Si la presencia de éste disgustó de alguna forma al mameluco, no lo demostró en modo alguno. Repitió su bienvenida para Ahmed, con igual cortesía y sin dejar de sonreír. Vestía como un hombre rico; usaba una loriga oscura que le llegaba a las rodillas y sobre ella un peto de cuero hervido, adornado con el relieve de un dragón. Una cadena de oro colgaba de su cuello, pero lo que fuera que sujetaba quedaba oculto bajo sus ropas. Iba tocado con un ostentoso turbante mameluco, que lucía una pluma de faisán sujeta por un broche. Su mimsa y su alfanje colgaban de su cinto y, al advertir la mirada que Ahmed dirigía a las armas, explicó:
– Hay una razia de piratas infieles por la comarca.
– Estamos enterados… -dijo Lisán-. Pero pensé que la llegada de la carraca podría haber confundido a los lugareños.
– No. Una nave de infieles anda rondando la costa -dijo Baba-. Dragut fue advertido cuando acudió a comprar provisiones a una aldea cercana y luego la hemos divisado nosotros mismos.
Dragut era el hombre con el rostro picado de viruelas.
– No es fácil entenderse con la gente de aquí -masculló-, parlotean en el dialecto más ridículo que he oído nunca.
Su vocabulario no era menos extraño, consideró Lisán, pues las palabras en árabe las mezclaba con expresiones en osmanlí y persa.
– Ahora es tarde -dijo Baba-, os propongo que vayáis a descansar. Mañana os mostraré la carraca.
– Me parece bien -dijo Lisán, pues se sentía agotado por el viaje y los ojos de su amigo le indicaban que él también lo estaba.
Lisán y Ahmed tuvieron que esperar un momento frente a su tienda, hasta que Jamîl terminó de improvisar sus lechos con varias mantas que les dejaron los turcos. En el interior los esperaba un jarro de agua no muy fresca y dátiles. Pero estaban tan cansados y hambrientos que comieron y bebieron como si se tratara del más exquisito adiafa.
Más tarde, Ahmed se tumbó sobre las mantas con un puñado de dátiles en la mano y dijo a su amigo:
– Esto no me gusta nada, hermano.
– Me lo estaba imaginando. Pero ¿a qué te refieres exactamente…?

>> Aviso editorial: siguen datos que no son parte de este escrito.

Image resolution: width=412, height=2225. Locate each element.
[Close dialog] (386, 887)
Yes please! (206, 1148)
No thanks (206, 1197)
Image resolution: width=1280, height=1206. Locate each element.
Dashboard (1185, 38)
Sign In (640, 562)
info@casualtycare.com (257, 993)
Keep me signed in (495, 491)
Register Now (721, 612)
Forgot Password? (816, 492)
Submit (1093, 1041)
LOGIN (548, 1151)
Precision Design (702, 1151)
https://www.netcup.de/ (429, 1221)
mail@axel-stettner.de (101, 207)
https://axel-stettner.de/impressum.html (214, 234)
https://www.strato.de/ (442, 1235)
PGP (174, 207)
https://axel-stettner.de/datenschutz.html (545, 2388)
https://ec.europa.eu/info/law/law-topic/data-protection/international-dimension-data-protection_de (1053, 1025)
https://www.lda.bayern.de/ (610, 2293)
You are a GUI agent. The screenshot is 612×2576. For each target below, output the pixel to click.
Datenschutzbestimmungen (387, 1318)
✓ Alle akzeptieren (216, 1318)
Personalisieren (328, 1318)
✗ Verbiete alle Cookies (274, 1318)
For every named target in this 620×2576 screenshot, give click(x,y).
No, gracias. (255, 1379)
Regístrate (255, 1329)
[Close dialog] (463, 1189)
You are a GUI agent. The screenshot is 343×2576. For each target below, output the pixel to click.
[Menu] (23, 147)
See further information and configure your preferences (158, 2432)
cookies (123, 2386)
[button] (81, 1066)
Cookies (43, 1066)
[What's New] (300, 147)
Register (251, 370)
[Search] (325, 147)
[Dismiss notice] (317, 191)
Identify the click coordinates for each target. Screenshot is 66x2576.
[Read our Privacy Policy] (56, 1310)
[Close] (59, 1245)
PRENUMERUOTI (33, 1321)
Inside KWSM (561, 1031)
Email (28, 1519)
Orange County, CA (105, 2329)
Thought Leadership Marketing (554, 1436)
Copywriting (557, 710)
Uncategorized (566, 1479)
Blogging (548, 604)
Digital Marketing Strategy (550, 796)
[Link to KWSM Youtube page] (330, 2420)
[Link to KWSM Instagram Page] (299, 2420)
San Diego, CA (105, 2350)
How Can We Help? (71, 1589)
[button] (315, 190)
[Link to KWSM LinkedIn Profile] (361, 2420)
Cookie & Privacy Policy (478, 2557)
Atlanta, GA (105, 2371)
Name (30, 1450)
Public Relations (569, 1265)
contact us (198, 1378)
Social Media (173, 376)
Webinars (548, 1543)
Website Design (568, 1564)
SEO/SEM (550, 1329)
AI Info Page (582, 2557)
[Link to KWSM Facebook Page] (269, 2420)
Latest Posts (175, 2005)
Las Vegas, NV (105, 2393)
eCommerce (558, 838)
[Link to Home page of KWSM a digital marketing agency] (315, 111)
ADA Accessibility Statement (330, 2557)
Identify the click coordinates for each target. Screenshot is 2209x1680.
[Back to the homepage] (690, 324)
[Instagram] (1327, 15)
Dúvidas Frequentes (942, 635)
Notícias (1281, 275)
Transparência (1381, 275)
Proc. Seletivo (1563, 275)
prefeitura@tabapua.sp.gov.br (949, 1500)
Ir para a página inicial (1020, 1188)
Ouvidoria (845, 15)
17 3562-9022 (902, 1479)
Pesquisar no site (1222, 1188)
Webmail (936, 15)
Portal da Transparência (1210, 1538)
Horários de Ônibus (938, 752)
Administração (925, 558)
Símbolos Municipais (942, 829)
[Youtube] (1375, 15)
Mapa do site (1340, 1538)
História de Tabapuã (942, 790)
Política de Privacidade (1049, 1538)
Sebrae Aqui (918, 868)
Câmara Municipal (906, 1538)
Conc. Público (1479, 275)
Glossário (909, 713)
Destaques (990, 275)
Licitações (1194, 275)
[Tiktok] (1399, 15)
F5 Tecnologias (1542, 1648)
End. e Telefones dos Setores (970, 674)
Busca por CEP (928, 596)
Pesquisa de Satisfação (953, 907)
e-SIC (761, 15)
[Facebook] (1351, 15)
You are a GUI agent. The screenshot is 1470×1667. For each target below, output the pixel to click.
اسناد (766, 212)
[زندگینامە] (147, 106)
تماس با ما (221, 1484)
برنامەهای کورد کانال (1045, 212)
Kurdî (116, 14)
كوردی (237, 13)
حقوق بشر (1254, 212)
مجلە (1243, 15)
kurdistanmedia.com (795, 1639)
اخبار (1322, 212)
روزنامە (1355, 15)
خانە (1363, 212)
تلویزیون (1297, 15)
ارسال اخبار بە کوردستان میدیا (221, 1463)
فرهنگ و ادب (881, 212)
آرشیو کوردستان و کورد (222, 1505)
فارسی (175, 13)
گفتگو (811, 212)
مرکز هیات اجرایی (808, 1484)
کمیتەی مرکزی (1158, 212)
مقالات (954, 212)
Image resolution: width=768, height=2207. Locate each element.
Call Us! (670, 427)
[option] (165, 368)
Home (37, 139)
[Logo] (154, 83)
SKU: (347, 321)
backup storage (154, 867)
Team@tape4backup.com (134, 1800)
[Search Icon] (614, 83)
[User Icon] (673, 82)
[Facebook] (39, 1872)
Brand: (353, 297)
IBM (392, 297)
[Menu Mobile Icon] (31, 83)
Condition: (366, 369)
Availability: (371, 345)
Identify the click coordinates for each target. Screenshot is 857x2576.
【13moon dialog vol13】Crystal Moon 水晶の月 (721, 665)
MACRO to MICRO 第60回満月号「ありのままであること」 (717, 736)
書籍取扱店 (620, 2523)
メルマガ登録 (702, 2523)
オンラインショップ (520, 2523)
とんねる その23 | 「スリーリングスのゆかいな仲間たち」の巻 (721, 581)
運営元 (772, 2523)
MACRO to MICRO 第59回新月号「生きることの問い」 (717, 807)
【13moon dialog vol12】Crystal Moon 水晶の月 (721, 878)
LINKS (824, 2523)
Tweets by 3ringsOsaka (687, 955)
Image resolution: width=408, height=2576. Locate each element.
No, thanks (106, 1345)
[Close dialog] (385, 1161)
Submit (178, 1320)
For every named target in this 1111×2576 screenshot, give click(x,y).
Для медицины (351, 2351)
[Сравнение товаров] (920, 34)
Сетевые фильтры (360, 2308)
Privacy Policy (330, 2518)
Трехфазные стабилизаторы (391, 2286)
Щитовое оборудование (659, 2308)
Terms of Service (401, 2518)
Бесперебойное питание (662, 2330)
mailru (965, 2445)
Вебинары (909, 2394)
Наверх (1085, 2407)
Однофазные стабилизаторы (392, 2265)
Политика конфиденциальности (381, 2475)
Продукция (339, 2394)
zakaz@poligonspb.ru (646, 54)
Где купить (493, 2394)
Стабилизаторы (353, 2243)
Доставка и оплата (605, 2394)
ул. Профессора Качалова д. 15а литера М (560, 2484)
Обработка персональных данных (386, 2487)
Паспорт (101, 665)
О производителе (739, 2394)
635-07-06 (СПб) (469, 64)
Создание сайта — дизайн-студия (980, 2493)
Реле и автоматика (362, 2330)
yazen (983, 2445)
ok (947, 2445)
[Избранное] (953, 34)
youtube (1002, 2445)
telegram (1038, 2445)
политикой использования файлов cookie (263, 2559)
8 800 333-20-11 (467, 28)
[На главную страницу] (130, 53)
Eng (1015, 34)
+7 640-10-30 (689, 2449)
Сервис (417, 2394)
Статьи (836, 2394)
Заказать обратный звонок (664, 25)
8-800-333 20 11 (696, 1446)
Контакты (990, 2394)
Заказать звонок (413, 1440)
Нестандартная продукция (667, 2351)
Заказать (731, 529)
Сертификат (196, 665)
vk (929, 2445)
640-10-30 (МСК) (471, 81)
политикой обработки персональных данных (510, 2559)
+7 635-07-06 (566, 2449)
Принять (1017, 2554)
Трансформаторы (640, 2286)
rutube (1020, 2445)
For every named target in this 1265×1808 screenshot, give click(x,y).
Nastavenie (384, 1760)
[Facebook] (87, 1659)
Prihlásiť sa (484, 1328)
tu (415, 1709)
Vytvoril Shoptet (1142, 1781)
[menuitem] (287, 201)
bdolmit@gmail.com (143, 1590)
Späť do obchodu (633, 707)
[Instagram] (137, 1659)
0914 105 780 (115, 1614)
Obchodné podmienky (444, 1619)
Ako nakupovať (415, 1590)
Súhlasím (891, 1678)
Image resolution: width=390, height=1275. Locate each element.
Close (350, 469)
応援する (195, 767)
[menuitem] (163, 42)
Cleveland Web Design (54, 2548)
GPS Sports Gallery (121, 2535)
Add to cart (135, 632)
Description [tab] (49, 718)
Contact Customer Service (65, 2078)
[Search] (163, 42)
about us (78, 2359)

– Son muchas cosas… ¿No hubiera sido mejor atracar esas dos naves en el puerto de Salawbiniya y evitarnos todas estas incomodidades? ¿Por qué nos hemos arriesgado a continuar el viaje, rechazando la ayuda de la ronda?
– Si hubiéramos atracado en Salawbiniya, tendríamos que haber informado al alcaide sobre nuestro destino.
– ¿Y qué? -se extrañó Ahmed.
– Él podría dar cuenta de nuestra presencia en el puerto, y esto llegar a oídos de Abu al-Qasim Bannigas.
– ¿De verdad piensas que el Gran Visir intentaría retenerte?
– Quizá. Si tuviéramos éxito esto supondría una amenaza para los genoveses, ¿no crees? Y si de verdad al-Qasim está aliado con ellos…
– Hermano, las cosas están cambiando… Si los portugueses persisten en su empeño de ir más allá de Guinea, acabarán por romper el monopolio de Venecia. Los genoveses serán entonces los más interesados en encontrar una ruta alternativa que puedan explotar. Piénsalo, no tienen motivo alguno para impedirlo. Más bien al contrario.
– Pero me hicieron prisionero cuando acudí a pedirles ayuda. Lo más probable es que de no ser por la intervención de Baba ahora estaría muerto.
Ahmed al-Sagir se rascó la barbilla.
– Tú mismo lo dijiste -señaló al cabo de un rato-, estaban investigando la posibilidad de que tu propuesta no fuera una locura. No podían dejarte ir, sin más, y que buscaras auxilio en los venecianos.